According to an embodiment, the iterative reducing uses only time-based distance measurements and the method further comprises associating information representing properties of emitted signals in the environment with the determined locations for said plurality of sources in said model. Having determined locations for the plurality of sources based on time-based distance measurements, the power-based measurements may be added to the model for determining e.g. properties of the building. The power-based measurements may thus determine positions of doors, walls, or windows in the building.
According to an embodiment, the iterative reducing comprises calculating derivatives for the distance-dependent errors and the geographic position errors and using the derivatives to update the candidate model in order to reduce the model error. During generation of the model, a direction for changing the model may be determined such that the model error may be reduced. By means of calculating derivatives for the errors, such direction for changing the model may be obtained.
According to an embodiment, the distance-dependent measurements comprise sequential distance-dependent measurements for sequential receiving unit positions, said sequential distance-dependent measurements being recorded in sequence during movement of a receiving unit, and wherein said model error comprises a weighted contribution from sequence errors, which are based on a difference between relations of candidate positions for the sequential receiving unit positions to each other and a pre-determined expectation of relations of the sequential receiving unit positions. A plurality of distance-dependent measurements may easily be obtained while a person is moving through the environment carrying the receiving unit. By knowing that a number of distance-dependent measurements are sequential distance-dependent measurements, sequence errors may be set up in the generation of the model for improving the resulting model. For instance, it may be assumed that the person moves at a constant pace through the environment, which means that a sequence error may be provided if the candidate positions are not at equal distance from each other.

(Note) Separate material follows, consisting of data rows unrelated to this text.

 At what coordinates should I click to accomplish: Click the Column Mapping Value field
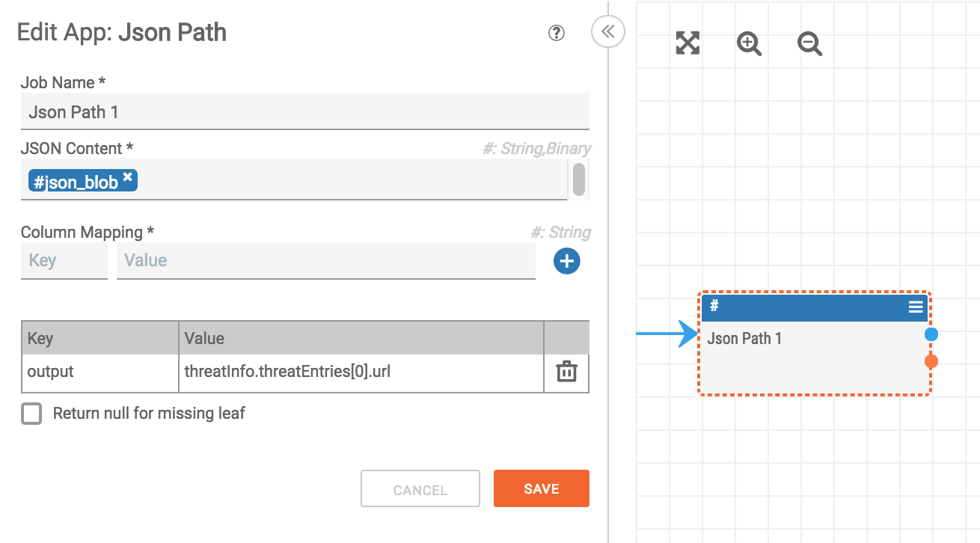pos(325,261)
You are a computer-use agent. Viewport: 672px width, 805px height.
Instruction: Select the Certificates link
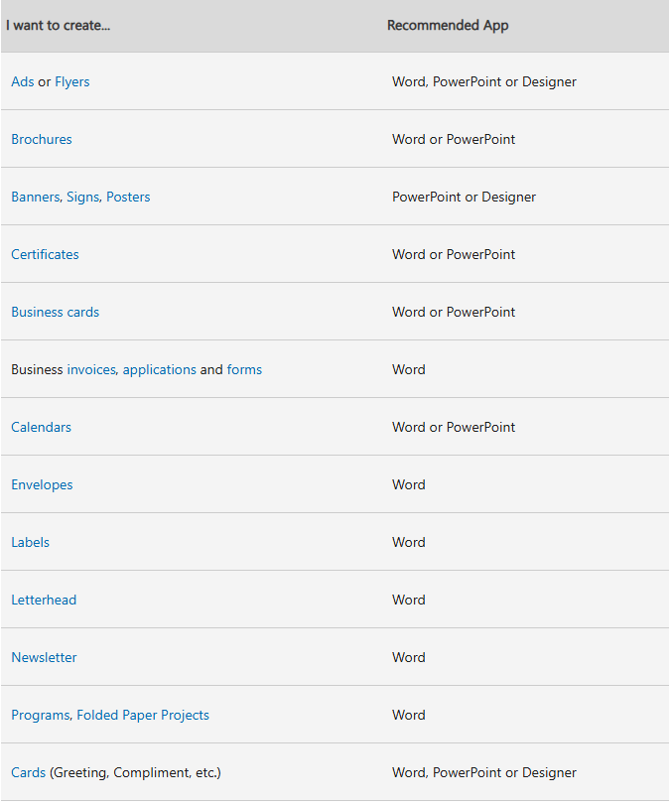tap(46, 254)
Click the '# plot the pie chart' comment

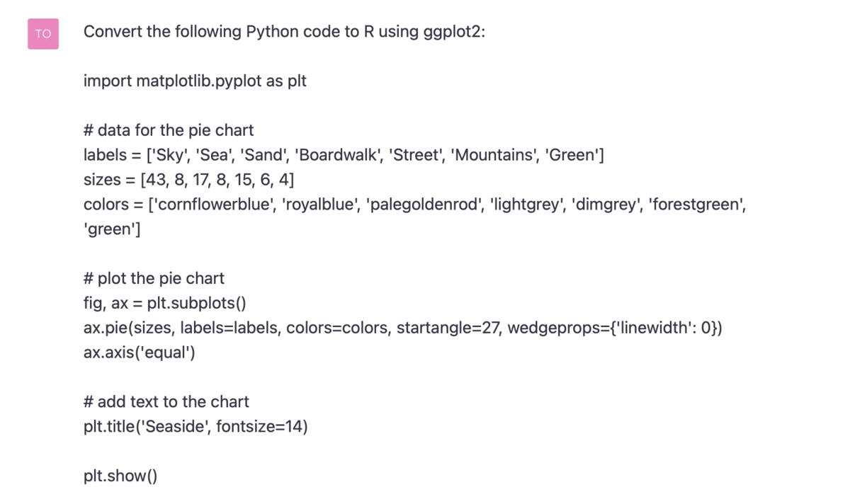[154, 278]
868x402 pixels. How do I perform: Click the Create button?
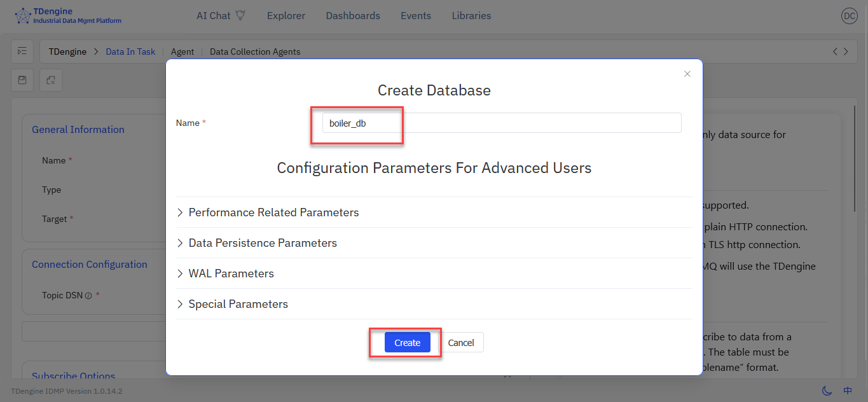click(x=407, y=342)
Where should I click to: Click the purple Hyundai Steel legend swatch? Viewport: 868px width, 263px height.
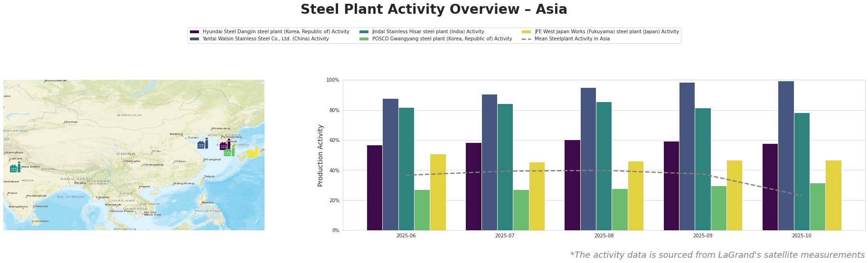(195, 32)
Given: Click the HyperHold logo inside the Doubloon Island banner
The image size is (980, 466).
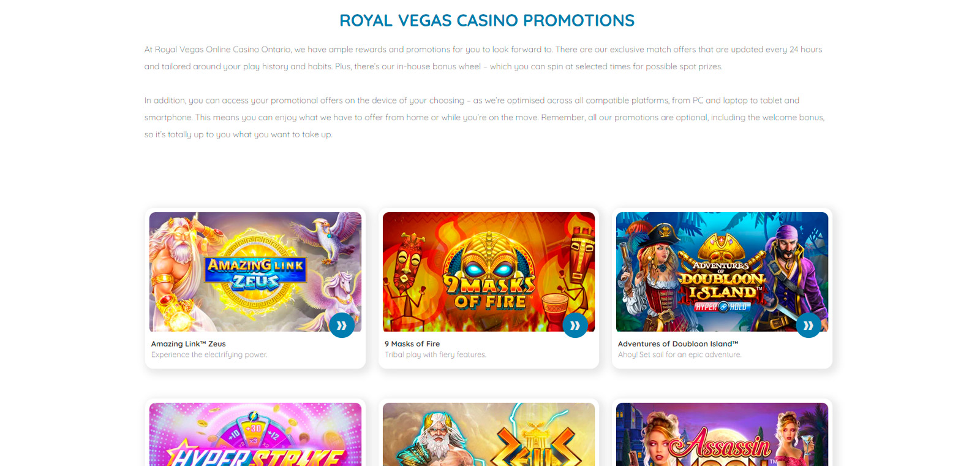Looking at the screenshot, I should click(721, 307).
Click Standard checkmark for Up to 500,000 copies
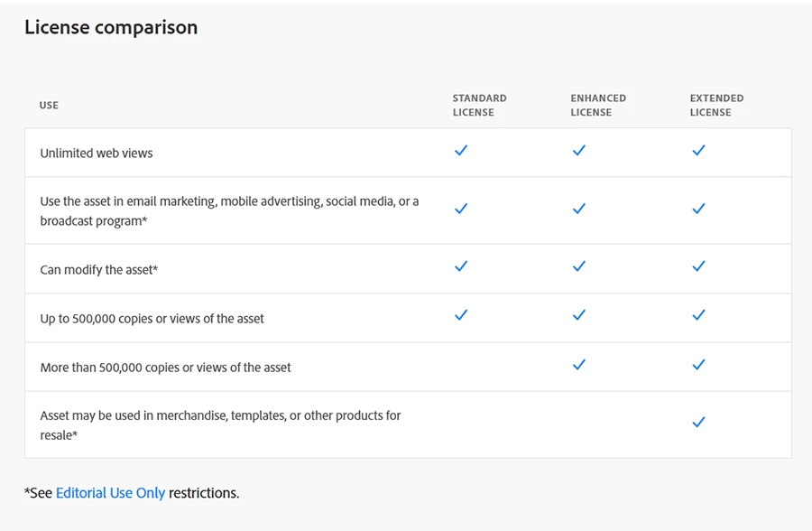The height and width of the screenshot is (531, 812). pyautogui.click(x=461, y=315)
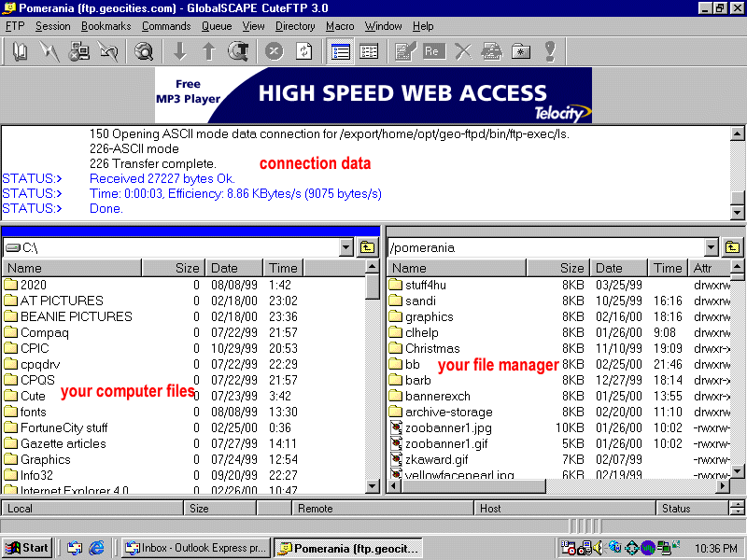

According to an embodiment, the method further comprises receiving further distance-dependent measurements from one or more receiving units, each of said further distance-dependent measurements providing information relating to distances between a receiving unit position of the one or more receiving units and source positions of said plurality of sources, and improving said model of the environment based on the further distance-dependent measurements. The further distance-dependent measurements may easily be added to the information that has been used for generating the model in order to improve the model. This implies that the model may be continuously improved while it is being used. Such continuous improvement is not possible when using positioning techniques that need an offline training phase.
According to a third aspect, there is provided a computer program product comprising a computer-readable medium with computer-readable instructions such that when executed on a processing unit the computer program product will cause the processing unit to perform the method according to the first aspect. Such a computer program product may thus provide a possibility to install and execute the program in order to obtain the above-discussed advantages of the method.
According to a fourth aspect, there is provided a method for determining a location of a receiving unit, said method comprising: measuring distance-dependent values of the receiving unit in relation to a plurality of sources, retrieving locations of said plurality of sources, wherein said locations have been determined by the method according to the first aspect, and calculating a location of the receiving unit based on the measured distance-dependent values and the retrieved locations of said plurality of sources.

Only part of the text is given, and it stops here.